Le daba vueltas la cabeza y hasta en el hecho de sentarse encima de los anteojos y romperlos vio una premonición.

Cuando acabó de rezar no lo pensó más, y subió los más de ciento cuarenta traveseros. «¡Don Quijote muerto!», se iba diciendo. Llegó arriba, se quitó la correa de la sotana, lió con ella el badajo de una de las campanas, y pudo así, a dos manos, hacer sonar, con lastimoso acento, el lloro por el caballero. Se pasó más de media hora tundiéndolas a muerto, aturdiéndose con aquel sonido y con la magnífica llanura manchega que tenía a sus pies, delante de los ojos. «¡Pobre don Quijote! ¡Muerto!» Aunque en realidad parecía que estuviese diciendo: «¡Pobre don Pedro!».

Aquella música campanil fue sin embargo el mejor acompañamiento para que el bachiller Sansón Carrasco ensayase en el estudio de su casa el epitafio que habría de acompañar el cuerpo de don Quijote en su correspondiente filacteria. No le costó traer del éter la primera estrofa:

Murióse al fin quien puso con su espada
un orden nuevo de justicia y sueño,
devolviéndole al mundo en loco empeño
su más cuerdo valor, como si nada.

Siguieron a éstas otras estrofas no menos inspiradas y cuando ultimó y pulió sus versos, quedó tan a gusto con ellos, que se levantó con el ánimo espumoso y, sin pensarlo, salió camino de la casa de don Quijote, con el propósito de enseñárselos a alguien y cosechar los primeros parabienes.

Encontró la puerta abierta y la casa, al contrario de lo que supuso, reposada, el patio despejado, la sala sin gente, y la enfermería donde había muerto, desalojada. Únicamente las moscas volaban desesperadas y aún más belicosas, sin encontrar nada donde posarse, porque habían desaparecido del mechinal el muerto, el trasportín y el colchón, y cualquier otro vestigio de lo que allí había sucedido esa mañana.

Quedó atónito con tal mudanza y buscó el cadáver de su amigo por toda la casa, sin hallarlo, ni abajo ni arriba.

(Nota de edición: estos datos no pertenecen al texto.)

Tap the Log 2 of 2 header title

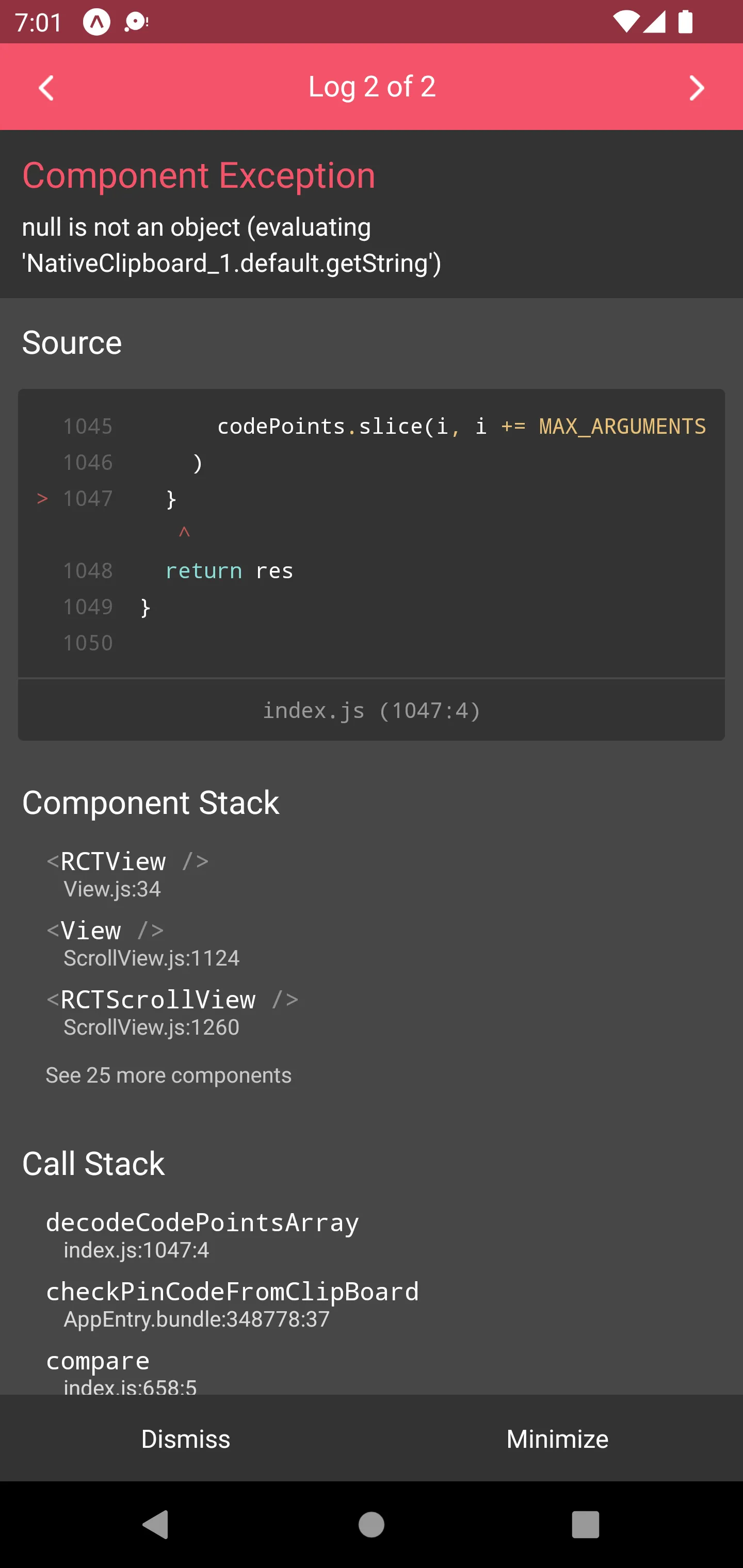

Era una casa grande, de dos plantas, patio empedrado con tabas de cordero, testimonio del antiguo esplendor, corral, establo, caballeriza, bodega y sobrado o desván. Pesquisó primero los aposentos que se destinaban a los moradores, y no encontró a nadie. En el sobrado reconoció entre algunos viejos armatostes y tejas viejas puestas contra la pared, las armas del hidalgo, condenadas a aquel encierro por el juramento que don Quijote de la Mancha le hizo, cuando disfrazado como caballero de la Blanca Luna le exigió reposarlas durante un año y recogerse en su pueblo. Volvió al mechinal, no tanto para saber si habían devuelto allí el cuerpo de don Quijote en ese rato, sino para cerciorarse de que había mirado donde lo había dejado, y no en otro. El hecho le dejó confuso. No podía figurarse qué había ocurrido o qué estaba ocurriendo, y aunque no quería pensar en ello, sintió un vago desasosiego. Y por más que se decía, «ea, ánimo, Sansón, que los muertos no van a ninguna parte por su propio pie», no quería quedarse a merced de los fantasmas, si los había.

Los minutos le parecieron siglos. Oyó como murmurios en el piso superior, y el corazón se le apretó. Los oyó fuera, pero pasaron de largo. Ni la sobrina ni el ama dieron señas de vida ni ninguno de los amigos que hacía dos horas habían estado con él velando a don Quijote ni nadie que le contara lo que allí estaba sucediendo, como si a ellos también los hubieran hecho desaparecer algunos verdaderos encantadores.